The current code supports running Linux guests under KVM guests.
Only 64-bit guest hypervisors are supported.
Thats why even when its enabled on host and the instruction for it is visible in the guest, it still doesn’t work. Can you please make kvm builds 64-bit?
For those who want to test make sure you detect nested capability on the host first. By now Linux enables them from out of the box. http://ebalaskas.gr/wiki/kvm/nested
Good news is the KVM modules now work under this kernel and load. Somethigng they couldn’t do before.
Bad news, libvirtd did not start automatically and this solution is not working.
Full error here:
[code]Unable to connect to libvirt.
Verify that the ‘libvirtd’ daemon is running.
Libvirt URI is: qemu:///system
Traceback (most recent call last):
File “/usr/share/virt-manager/virtManager/connection.py”, line 1185, in _open_thread
self.vmm = self._try_open()
File “/usr/share/virt-manager/virtManager/connection.py”, line 1167, in _try_open
flags)
File “/usr/lib/python2.7/dist-packages/libvirt.py”, line 102, in openAuth
if ret is None:raise libvirtError(‘virConnectOpenAuth() failed’)
libvirtError: Failed to connect socket to ‘/var/run/libvirt/libvirt-sock’: Permission denied[/code]
is there away you can inlcude this functionality/packages out of the box? with user added to both groups. The point is to make it as easy as possible for users
booted an i686 kernel by mistake, and KVM works. This limitation is old and no longer applies. its a matter of having the right packages with group permission tweaked - can you do this by default please?
Installing that kernel by default would still require you to manually choose it in grub boot menu. Unless we can somehow autodetect it and boot the most suitable one - but that is difficult. Tails is doing that, but they’re a non-persistent iso (with additional persistence feature) using syslinux and a syslinux combot module. I am not sure it’s worth the effort just for nested virtulization. Having separate 64 bit builds as development goal for all packages might be more desirable.
Or to uninstall the other kernels to automatically pick it. But we probably shouldn’t make the amd64 kernel default - not backwards compatible - it won’t boot on non-64 bit systems at all. Only installing linux-image-amd64 would equal abandoning 32 bit builds while Whonix is using grub.
Adding packages from non-stable, i.e. from testing or backports adds up too much maintenance burden. Adding backports by default is wrong. Would require each time there is an upgrade for qemu-kvm to download the package from Debian and to upload to Whonix repository. Already doing this with python-stem (which is probably not affected or really seldom by security updates), but this situations should be kept to a minimum. When Whonix will be based on jessie, this won’t be an issue anymore.
Would be a useless package for VBox users.
And also I am not seeing many people interested in nested visualization. Not sure having kvm installed within the image would be much beneficial for most users.

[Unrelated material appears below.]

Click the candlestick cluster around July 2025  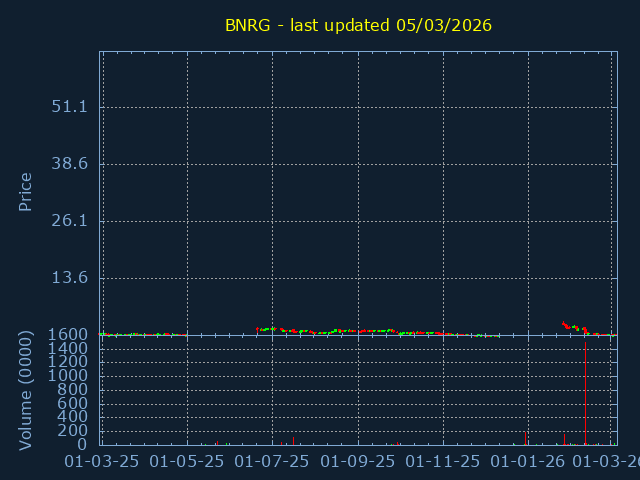[x=272, y=329]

And also I am not seeing many people interested in nested visualization.
You said the same thing about KVM support once
The thing is we don’t know who will use it. Heck I bet most people reading this had no idea that this existed but would love to have it out of the box with less friction as possible.
Putting aside the backports issue, I think its worthwhile to include the version from vanilla stable repo. Its useful for testing and for building images if you plan to use it too.
Would be a useless package for VBox users.
You already include KVM centric packages like spice-vdagent, this couldn’t hurt either, right? VirtualBox users have been nagging their developers to include such a feature for years. But it doesn’t seem likely. Having this feature supported and ready to go by default, would encourage adoption of Linux for the sake of what KVM can do.
The comparison with spice-vdagent is only ~0,3 MB. That useless ~0,3 MB for VBox users is a good compromise for also vastly improving platform support (KVM / libvirt). Very small size, very high benefit.
Would only cause extra 54 MB. And those would be more justified.
The problem I see installing qemu-kvm, libvirt-bin, virt-manager by default is seeing complaints why image size increased, why update size increased, difficulty for justification why they are installed and what to answer to a feature request “shrink size, remove qemu-kvm, libvirt-bin, virt-manager”.
Making a good choice for default applications is difficult and controversial, but I am not convinced of the benefit of those. When there is a big demand, it’s easier to justify.